KM: Well, the concept behind the ink painting featured programming is that for half the world’s population, ink painting is the defacto form of painting, in the same way we in the West equate oil with paint. This is a salute to the LA Art Show’s focus on the Pacific Rim. Though we have never turned our back on Europe because of its incredibly rich history, since this is an LA art show, we want to really elevate Pacific Rim aspects that so often lapse in other American art fairs. We’ve highlighted ink painting in previous years, but in 2019 it’s really coming to fruition in a wonderful way. We have eight galleries emphasizing this form of painting.

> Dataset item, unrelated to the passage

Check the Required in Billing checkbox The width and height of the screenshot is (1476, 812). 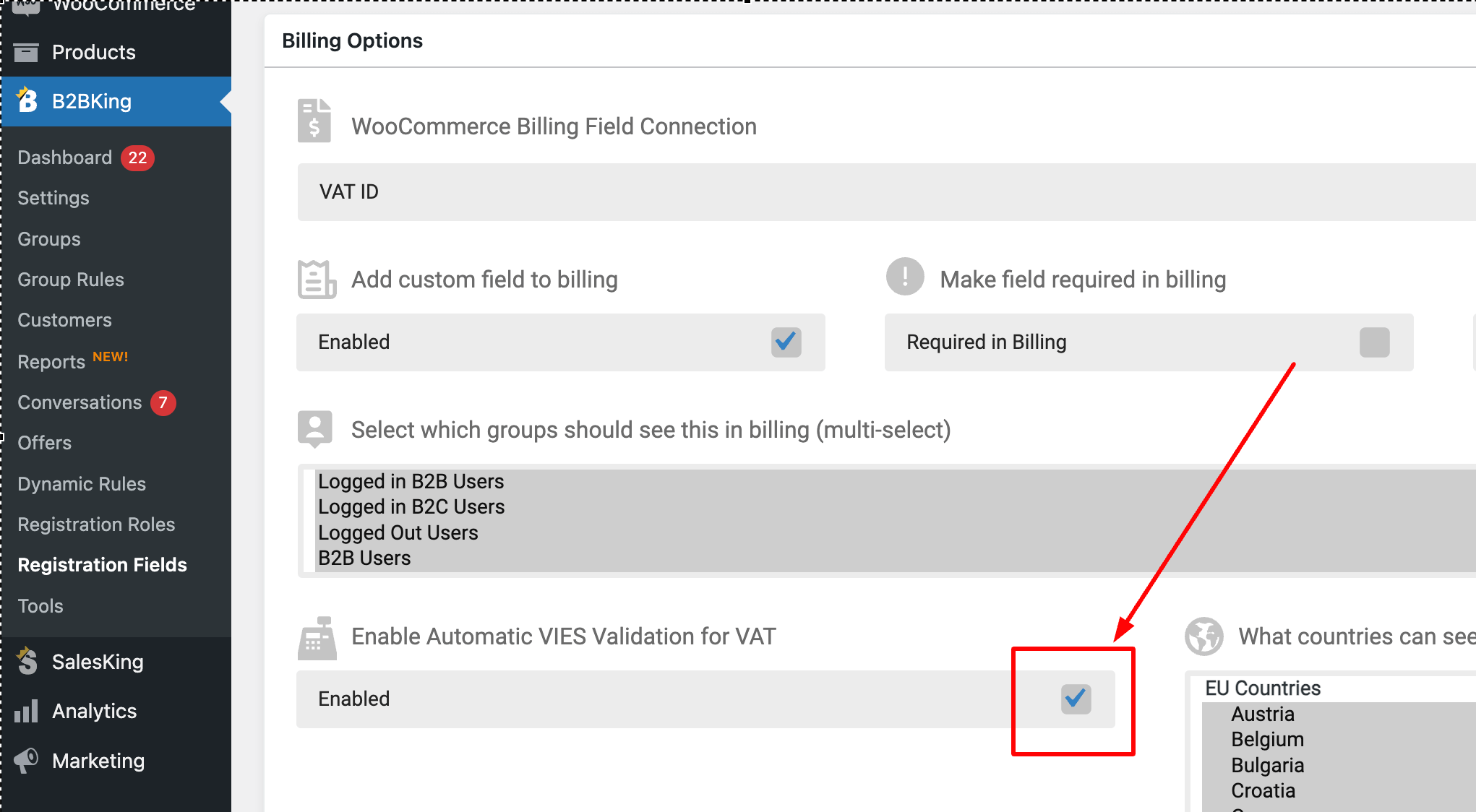[x=1375, y=342]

One of the galleries, Michael Goedhuis, is from London, but it’s one of the leaders in presenting ink painting to the western world, and has been doing so for decades. The seven other galleries come from China, Japan and South Korea.
Ink painting has been an interest of mine for most of my life. When I first went to Japan as a foreign exchange student when I was 17, the world of ink painting really opened up to me. I studied painting and calligraphy when I was there, and went to many conferences about it. When I worked at Sotheby’s I got to know the experts in the ink painting world at that point. This is a part of the art world that if you’re going to have a major art show, ink painting should be part of that dialogue.
Widewalls: The Littletopia section will showcase the best and brightest from the lowbrow and pop art movements. What are your thoughts on these movements? How are they thriving in LA?
KM: I think LA is where it started and where it’s really grown. The lowbrow and pop art movements have gone on to influence galleries all over the world. Dosshaus, an LA-based cardboard art duo, was recognized this year with an award from the Lucca Biennale, and now they’re coming back to create the 2019 Littletopia archway. Camille Rose Garcia, another California artist, has been shown in museums and galleries all over the world, and she’s being honored with this year’s Lifetime Achievement Award. We’ve also brought in Caro Buermann, who curates Corey Helford Gallery, to join Red Truck Gallery in expanding Littletopia’s programming.
Evolving and Expanding Every Single Year
Widewalls: How would you describe the position of the LA Art Show within the contemporary art market?
KM: I think that the contemporary art market is the most exciting art market in the world right now. We’ve positioned our show in Los Angeles to be reflective of the diversity of tastes in that market. Part of the reason we’re rebranding as comprehensive is because LA has such diverse tastes and a desire for different types of contemporary art, and this show is incorporating the full spectrum of it. There is no other show that brings more people in and shows such a comprehensive selection.
Widewalls: How do you see the fair evolve in the future under your guidance?
KM: The LA Art Show will continue to be reflective of Los Angeles as it has been for 24 years. We started out as strictly a historic fair, then we moved into more contemporary art. Three years ago we developed the DIVERSEartLA section to showcase museums and nonprofits, as well as performances and installations. The LA Art Show has been known to evolve and expand every single year and we never rest on our laurels.
Featured image: Kim Martindale. All images courtesy LA Art Show.